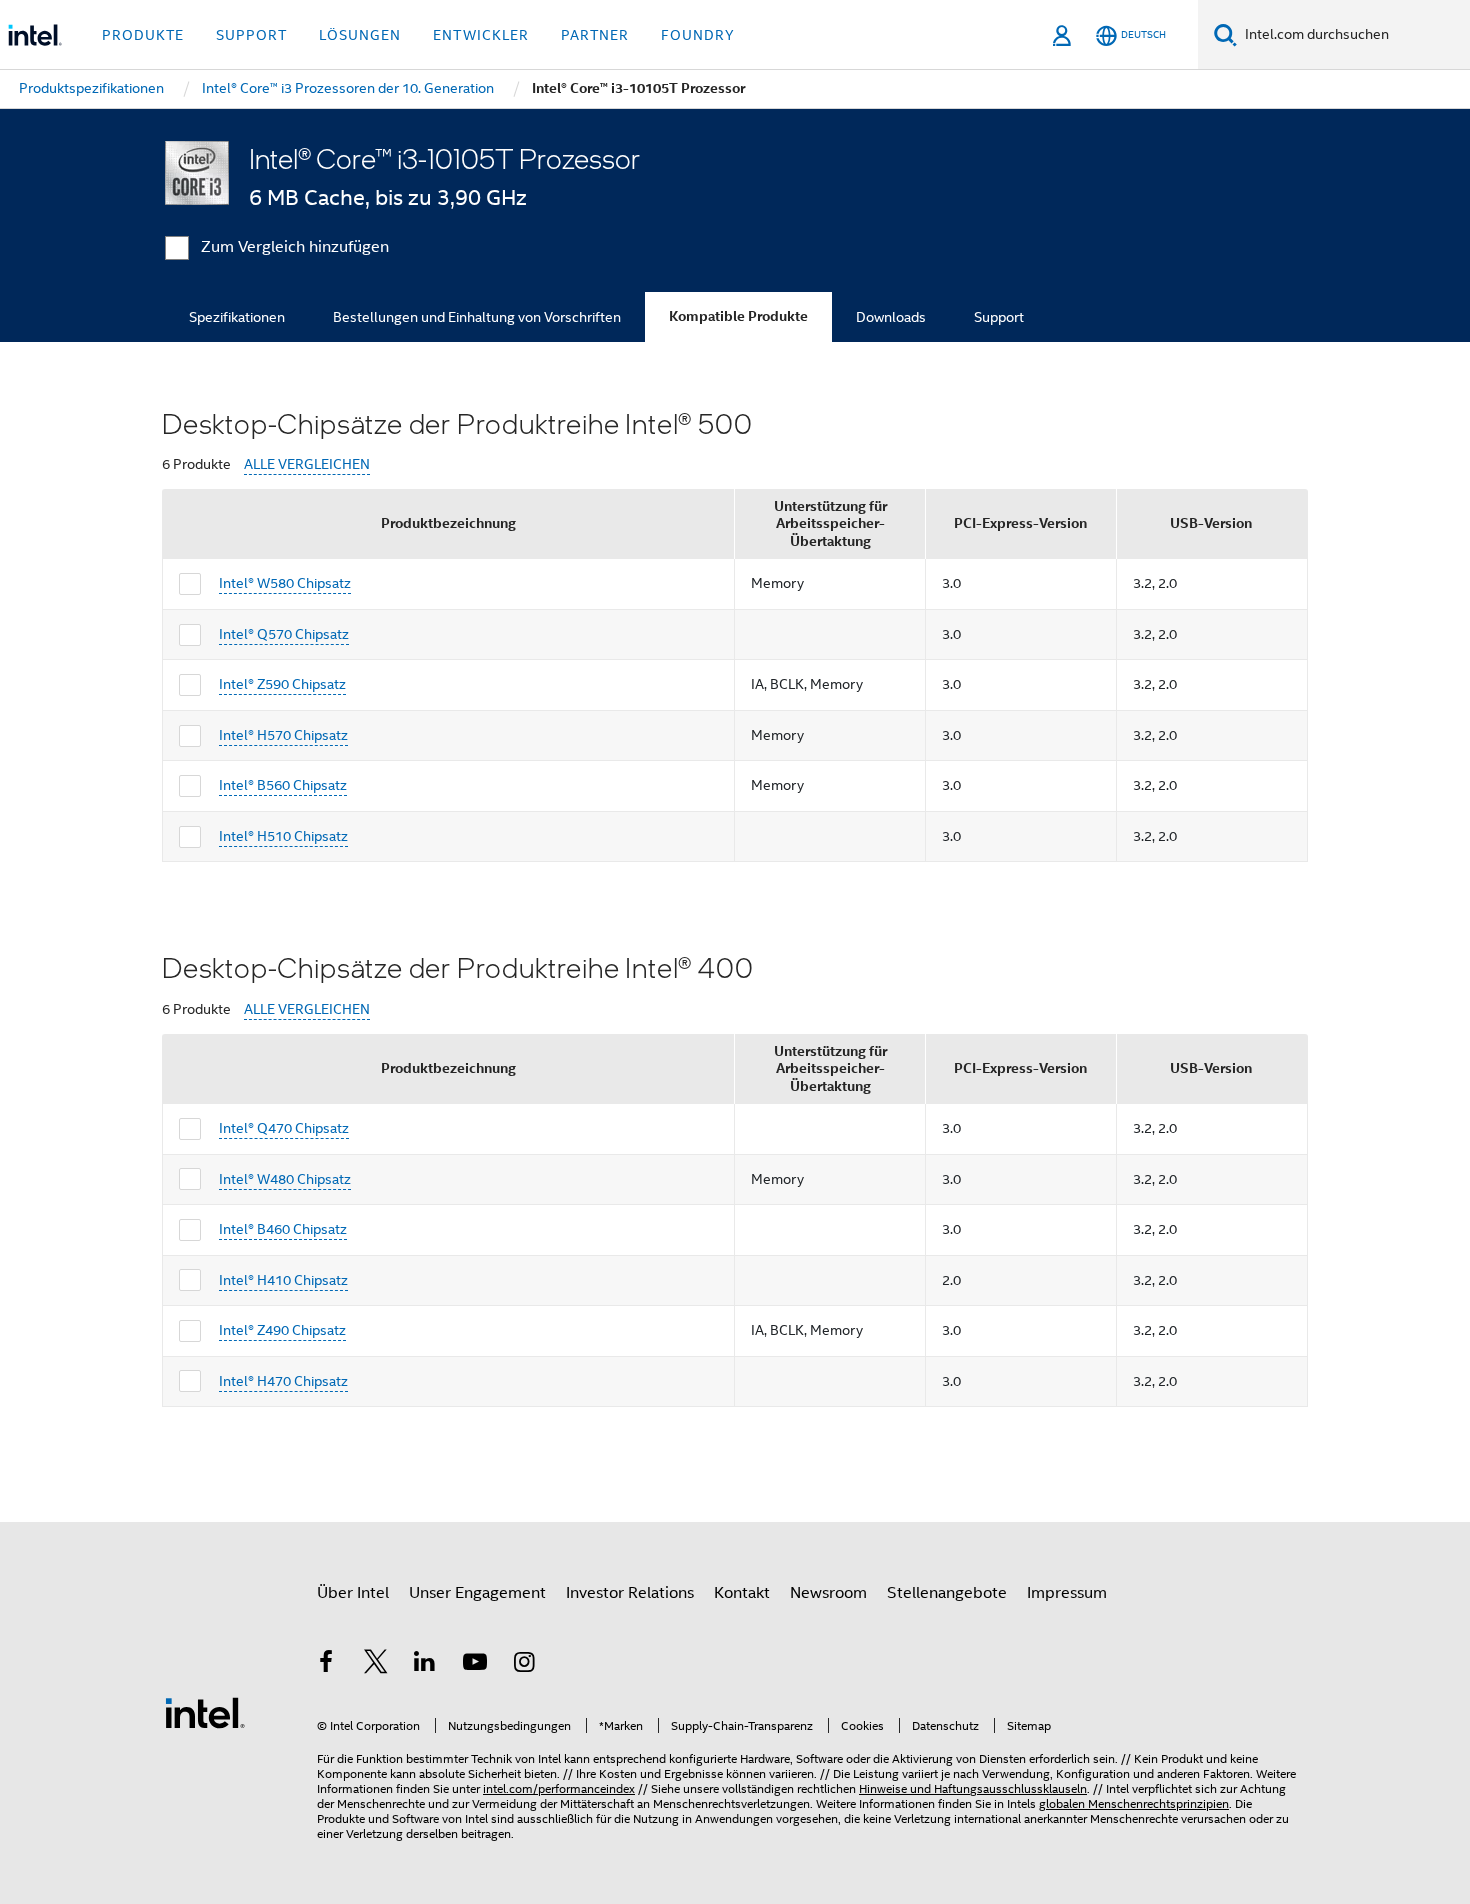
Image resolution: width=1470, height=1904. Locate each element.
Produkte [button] (143, 35)
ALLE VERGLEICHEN (307, 464)
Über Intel (353, 1593)
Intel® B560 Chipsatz (283, 785)
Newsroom (828, 1593)
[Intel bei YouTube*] (475, 1665)
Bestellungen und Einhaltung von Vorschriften (477, 317)
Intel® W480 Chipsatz (285, 1179)
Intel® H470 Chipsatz (283, 1381)
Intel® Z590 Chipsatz (282, 684)
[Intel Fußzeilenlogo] (205, 1712)
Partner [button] (595, 35)
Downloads (891, 317)
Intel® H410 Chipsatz (283, 1280)
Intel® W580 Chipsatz (285, 583)
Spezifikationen (237, 317)
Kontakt (742, 1593)
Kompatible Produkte (738, 316)
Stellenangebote (947, 1593)
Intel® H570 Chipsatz (283, 735)
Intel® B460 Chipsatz (283, 1229)
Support (999, 317)
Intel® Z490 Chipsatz (282, 1330)
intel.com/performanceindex (559, 1788)
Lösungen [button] (360, 35)
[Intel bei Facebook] (326, 1665)
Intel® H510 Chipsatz (283, 836)
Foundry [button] (698, 35)
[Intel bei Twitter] (376, 1665)
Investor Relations (630, 1593)
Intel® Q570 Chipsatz (284, 634)
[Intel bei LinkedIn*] (425, 1665)
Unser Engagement (477, 1593)
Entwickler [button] (481, 35)
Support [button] (251, 35)
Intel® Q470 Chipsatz (284, 1128)
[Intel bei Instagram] (524, 1665)
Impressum (1067, 1593)
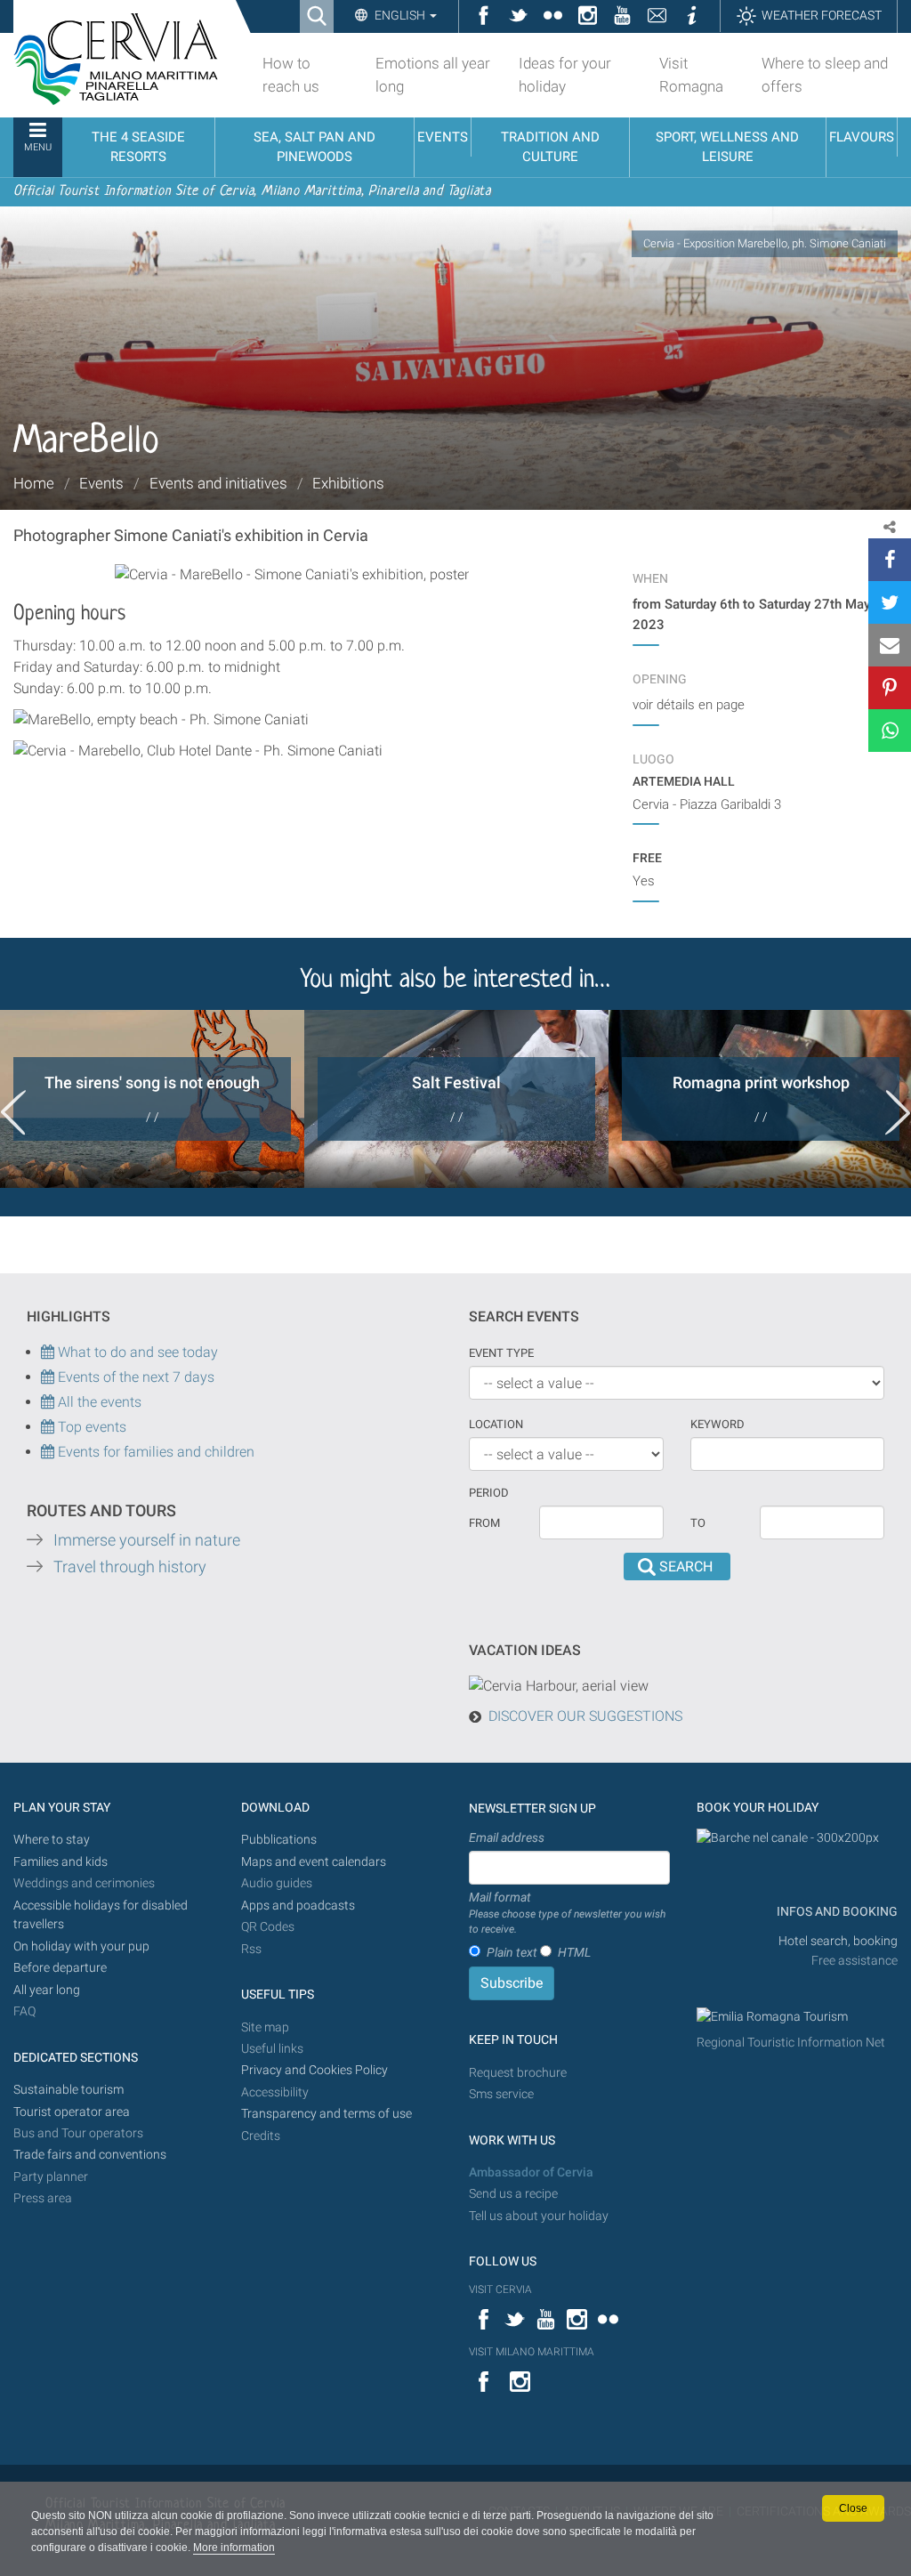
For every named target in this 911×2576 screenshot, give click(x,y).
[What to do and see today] (49, 1377)
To (697, 1523)
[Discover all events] (47, 1426)
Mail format (567, 1912)
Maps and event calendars (313, 1861)
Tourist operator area (71, 2112)
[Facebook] (889, 559)
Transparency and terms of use (326, 2113)
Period (489, 1492)
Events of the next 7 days (136, 1377)
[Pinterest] (889, 687)
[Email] (889, 645)
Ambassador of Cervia (531, 2172)
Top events (90, 1426)
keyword (717, 1424)
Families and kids (60, 1861)
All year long (46, 1990)
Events (101, 483)
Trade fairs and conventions (89, 2154)
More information (234, 2547)
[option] (152, 1099)
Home (33, 483)
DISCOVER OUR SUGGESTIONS (585, 1716)
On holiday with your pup (81, 1946)
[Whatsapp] (889, 730)
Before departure (60, 1967)
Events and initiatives (218, 483)
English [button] (400, 15)
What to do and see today (136, 1352)
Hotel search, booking (838, 1941)
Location (496, 1424)
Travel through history (129, 1567)
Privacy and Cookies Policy (314, 2070)
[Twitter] (889, 602)
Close (853, 2508)
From (484, 1523)
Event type (501, 1353)
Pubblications (279, 1839)
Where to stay (51, 1839)
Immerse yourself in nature (146, 1540)
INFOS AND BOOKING (836, 1911)
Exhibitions (348, 483)
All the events (97, 1401)
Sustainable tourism (68, 2089)
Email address (506, 1837)
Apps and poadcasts (298, 1905)
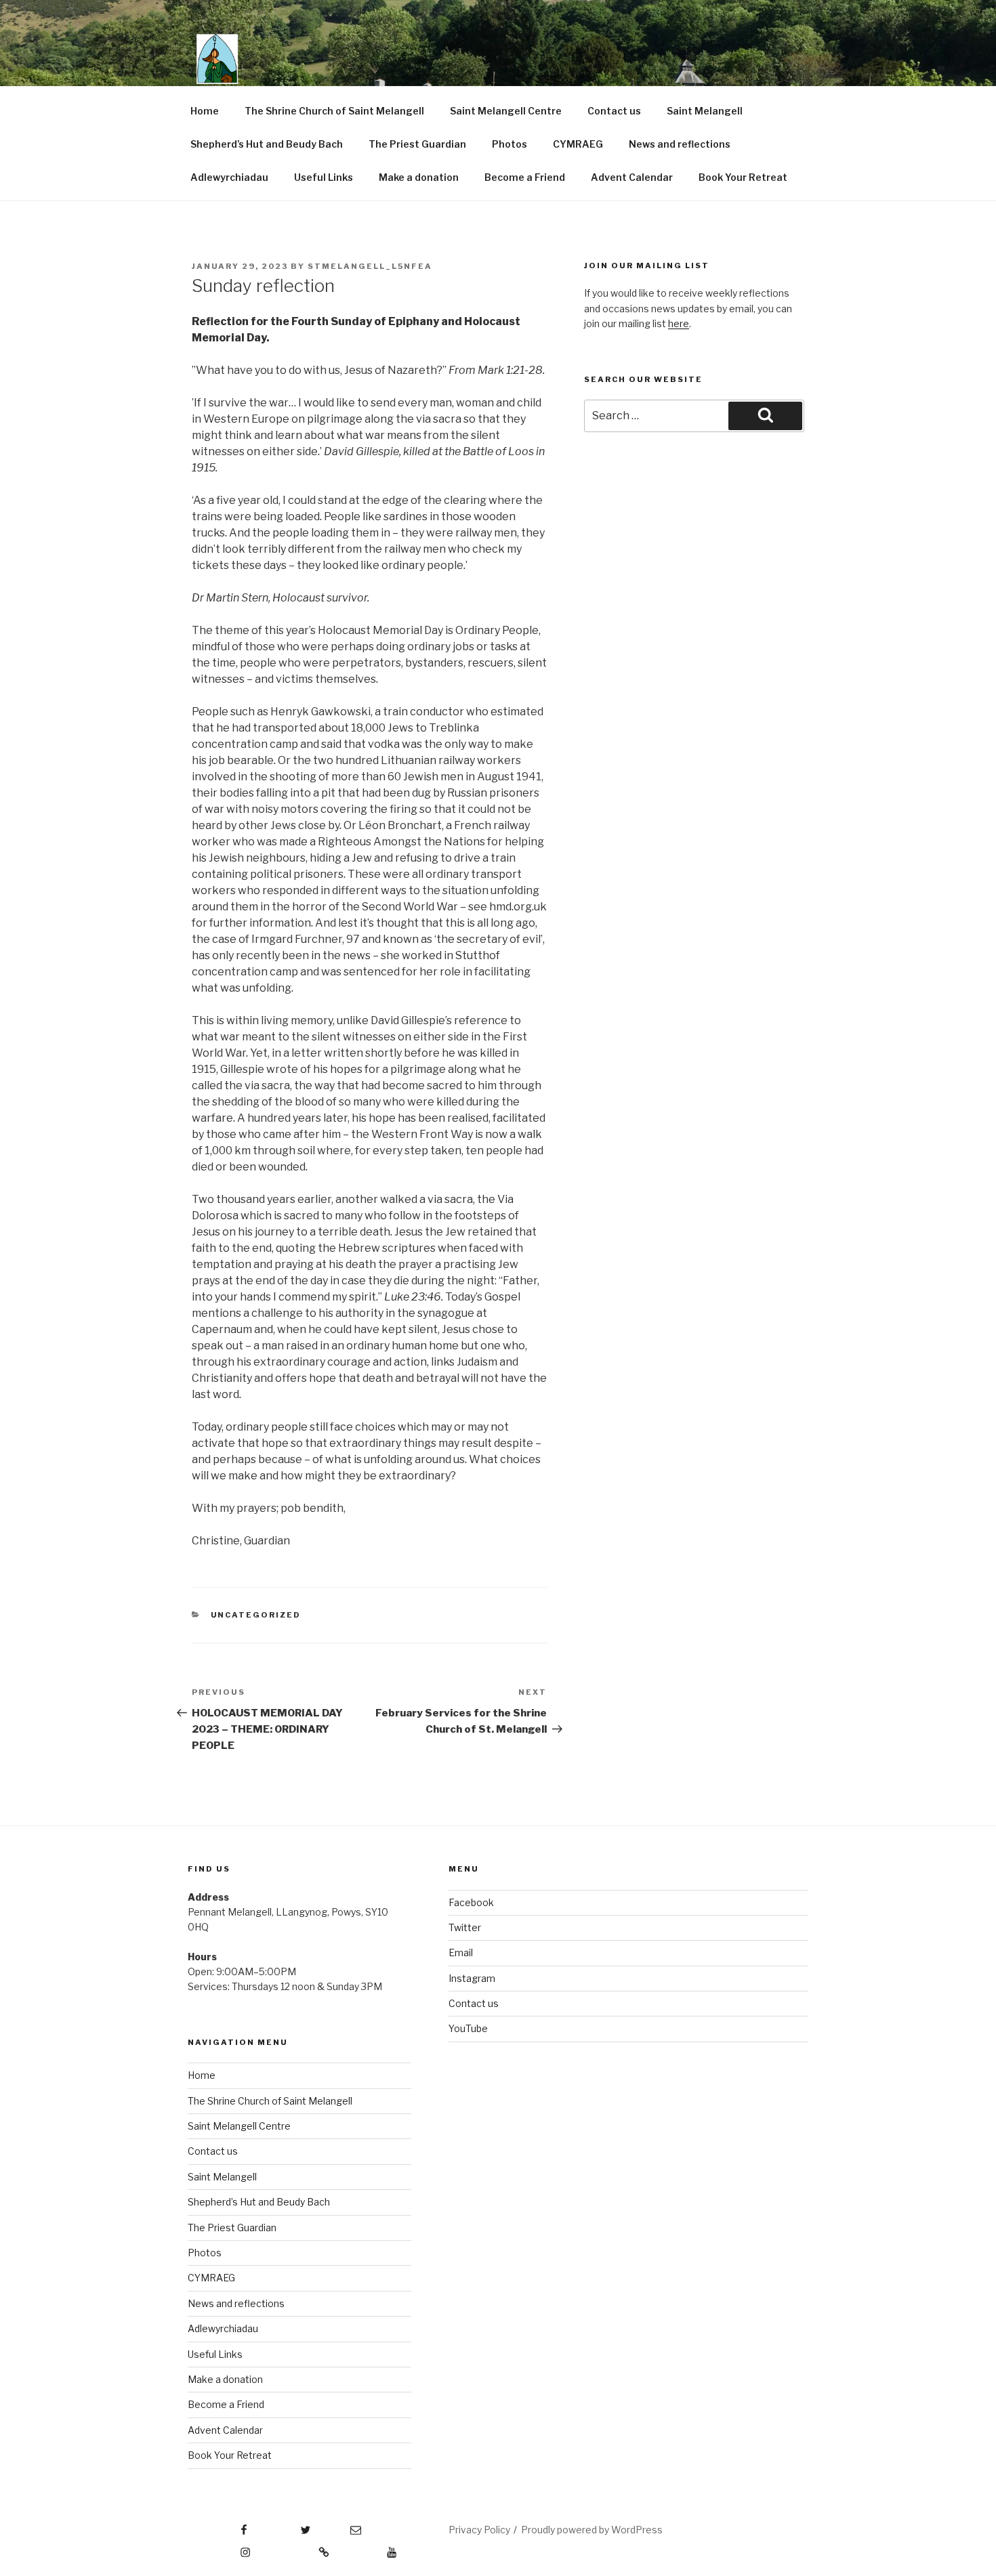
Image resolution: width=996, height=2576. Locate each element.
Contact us (614, 111)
+ + + + +
**GOAL OF THE EXERCISE:** Exactly as written above, retype the lines starting at the one holding "[Intel bei Twitter] (376, 1665)" and ending at the one holding "Events of the next 7 days (136, 1377)", both included, but not the pictures.

**WRITTEN SOLUTION:**
[Intel bei Twitter] (376, 1665)
Investor Relations (630, 1593)
Intel® Q570 Chipsatz (284, 634)
[Intel bei LinkedIn*] (425, 1665)
Unser Engagement (477, 1593)
Entwickler [button] (481, 35)
Support [button] (251, 35)
Intel® Q470 Chipsatz (284, 1128)
[Intel bei Instagram] (524, 1665)
Impressum (1067, 1593)
For every named target in this 911×2576 screenshot, give click(x,y).
[What to do and see today] (49, 1377)
To (697, 1523)
[Discover all events] (47, 1426)
Mail format (567, 1912)
Maps and event calendars (313, 1861)
Tourist operator area (71, 2112)
[Facebook] (889, 559)
Transparency and terms of use (326, 2113)
Period (489, 1492)
Events of the next 7 days (136, 1377)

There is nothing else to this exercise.